Following a bonanza $17 billion settlement agreed by Bank of America Corp. this week, Nevada will receive exactly this much of it in cash: Zero.
But state officials say that doesn’t mean the Silver State will go home empty-handed.
“Nevada is not getting any separate funding for pension fund losses, but we should receive money to homeowners,” Nevada Attorney General Catherine Cortez Masto said Friday. “It’s unclear how much that would be.”
The settlement, announced Wednesday by the U.S. Justice Department, calls for the second-largest U.S. bank to pay a $9.65 billion cash penalty on charges that it misled investors into buying flimsy mortgage-backed securities, and provide $7 billion of relief to struggling homeowners and communities.
Nevada will not receive cash because its pension fund suffered zero losses, but states whose pension funds lost money will get cash settlements. States such as California, New York and Illinois will share a piece of the $16.65 billion settlement. Nearly $10 billion of that bonanza will arrive as cash.
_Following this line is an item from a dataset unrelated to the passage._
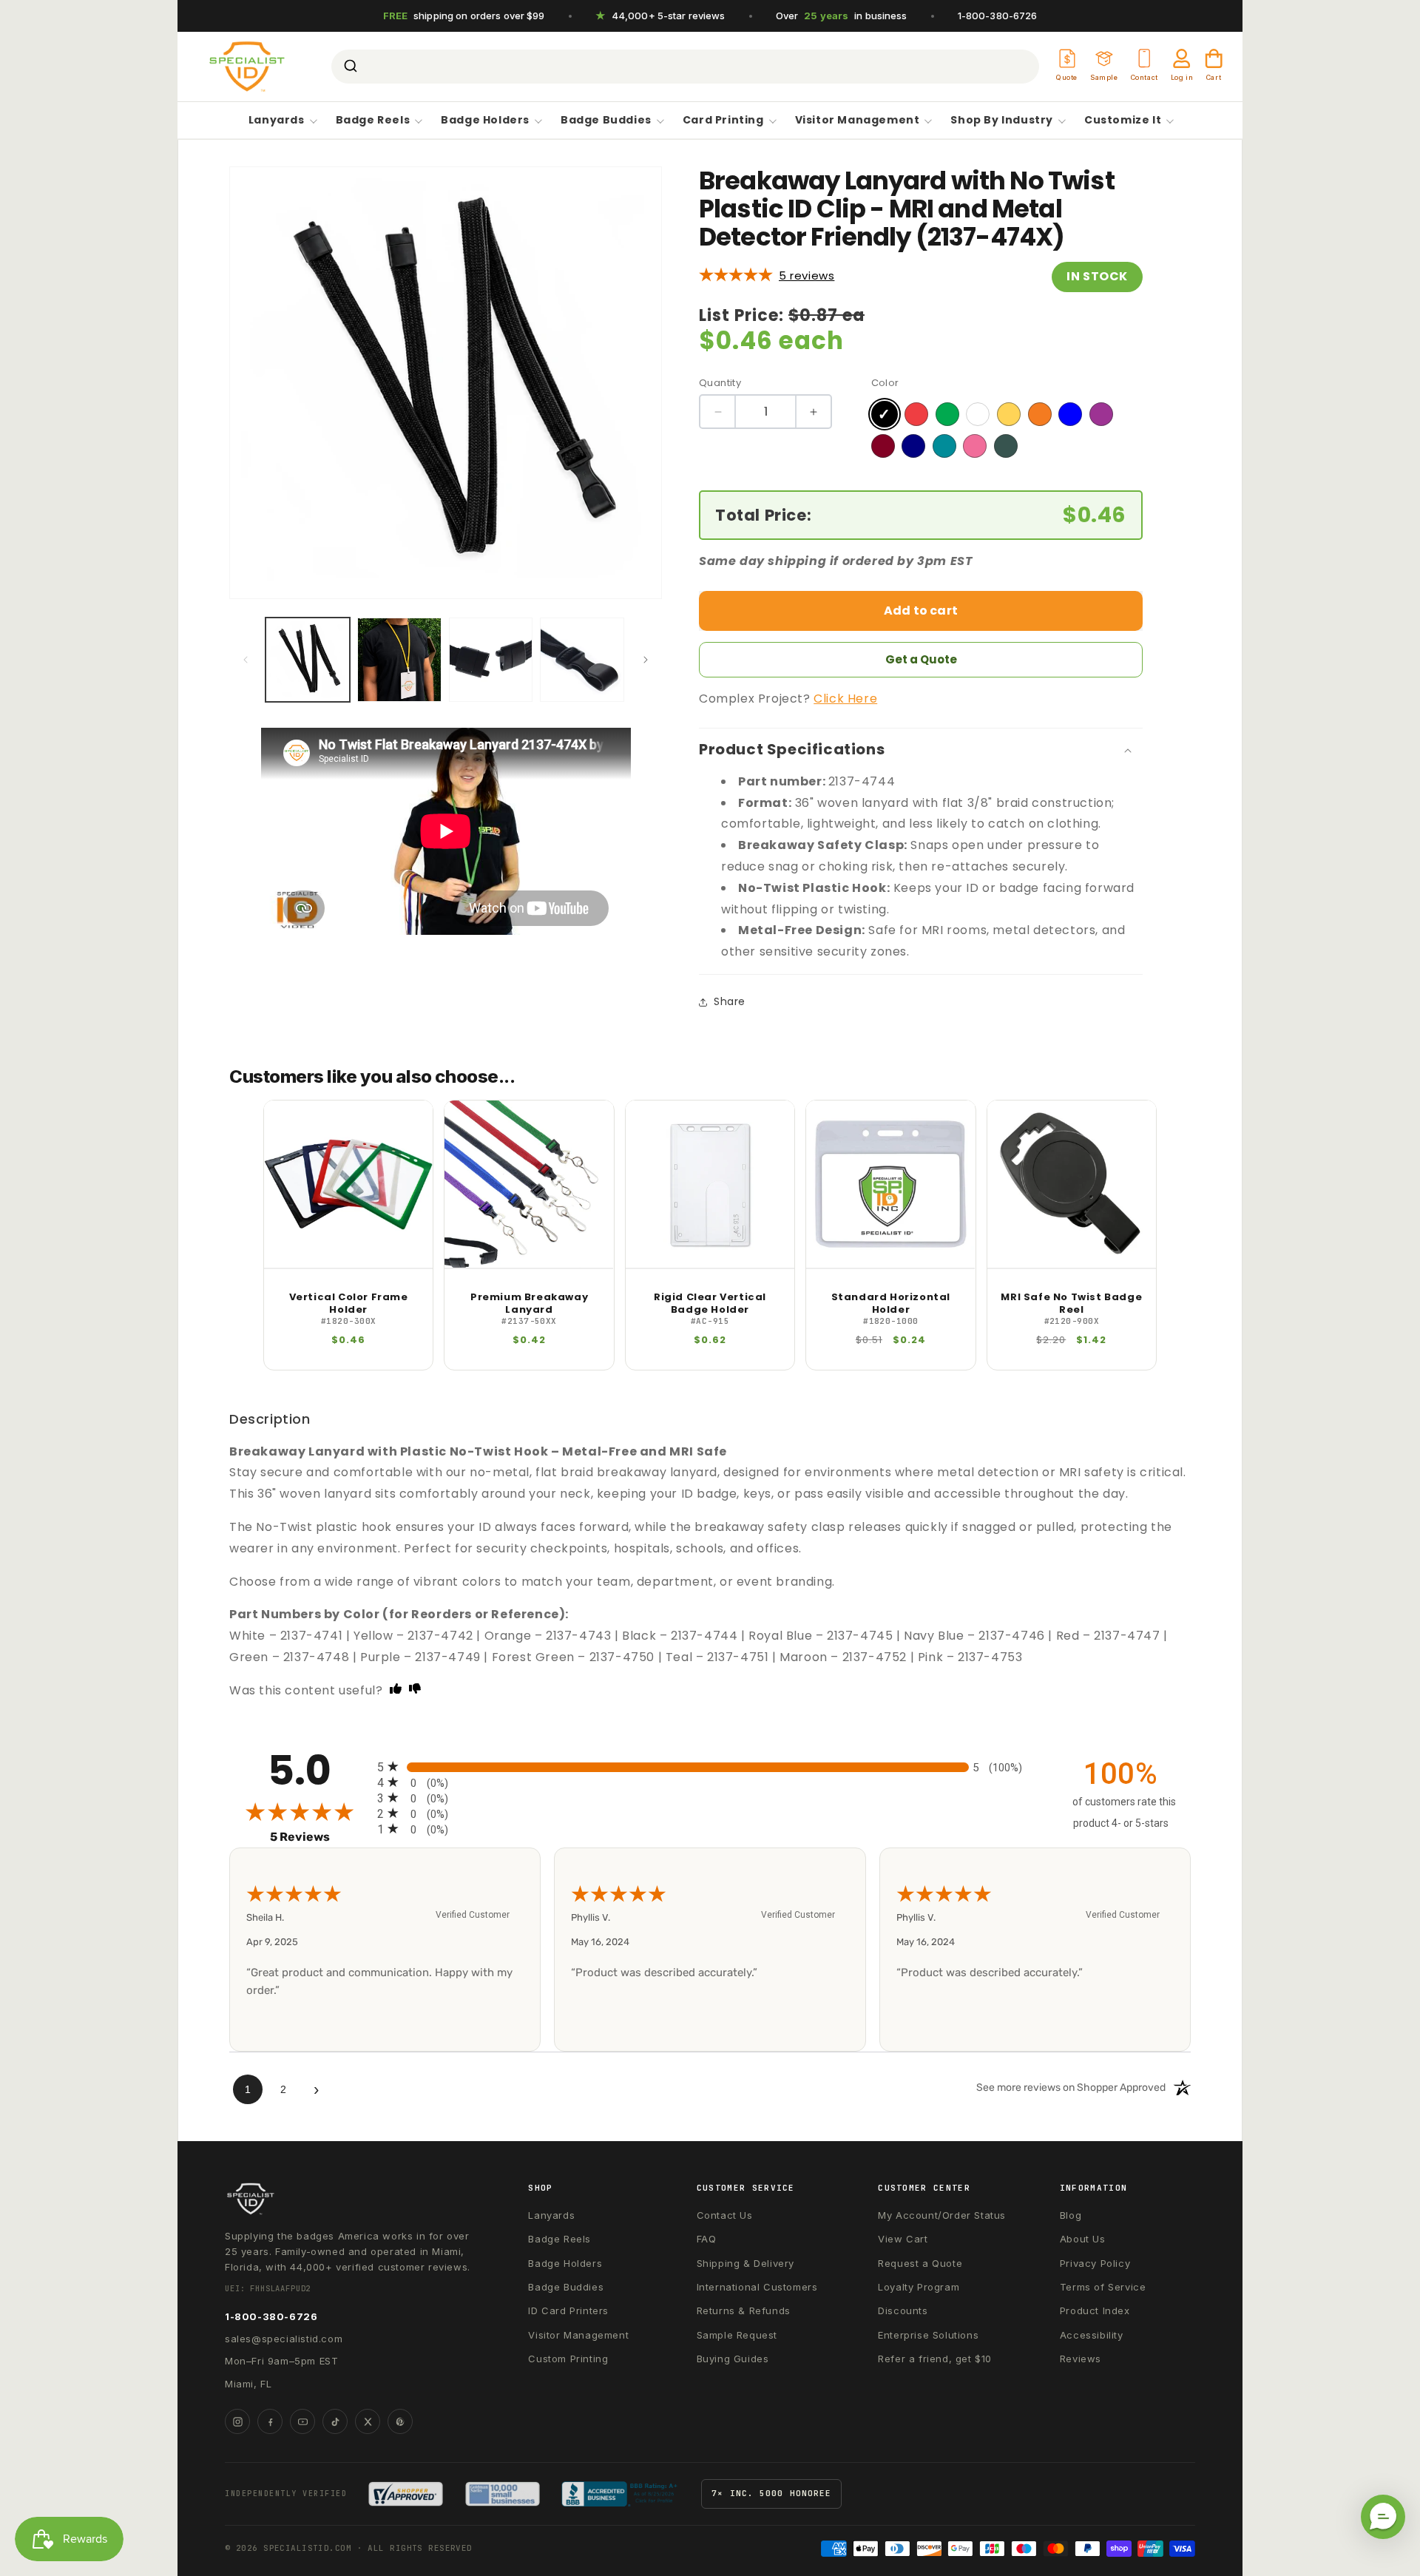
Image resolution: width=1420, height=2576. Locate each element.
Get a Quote (921, 659)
Nevada will take a slice of that $7 billion in aid, which will arrive as consumer relief credits — to be put toward items such as principal reductions for certain types of Federal Housing Administration mortgages and “incentivized” loan modifications.
State officials are talking with Bank of America to work out the details of a deal.
“Nevada homeowners stand to benefit from the settlement via consumer relief that Bank of America is incentivized to provide to Nevada as a hardest-hit state in the form of loan modifications,” spokeswoman Jennifer Lopez said in the statement. “Our Home Again housing counselors will be working closely with Bank of America to use existing resources that were set up to maximize recovery under the 2012 National Mortgage Settlement to again maximize Nevada’s benefit under the latest national settlement announced yesterday.”
New York and California will both get $300 million in damages, while Illinois receives $200 million, Maryland gets $75 million, Delaware gets $45 million and Kentucky receives $23 million, according to the individual states’ attorneys general.
“One of the benefits of a resolution like this is that we can actually begin to compensate public pension funds that … were victims of this,” Associate U.S. Attorney General Tony West told Reuters.
All the states gaining cash have unfunded pension liabilities, according to the Pew Charitable Trusts, a think tank. California has obligations of $131 billion, New York has $21.5 billion, Illinois has $94.6 billion, Maryland has $20.9 billion, Delaware has $1 billion and Kentucky has $21.4 billion.
California, Illinois, Maryland and Kentucky said the damages would reimburse or go toward pension funds.
The settlement eclipses the respective $13 billion and $7 billion accords that JPMorgan Chase &Co. and Citigroup Inc. recently reached to resolve similar claims, but is dwarfed by a $25 billion settlement in 2012 among five of the U.S. biggest lenders and 49 states over mortgage malpractice.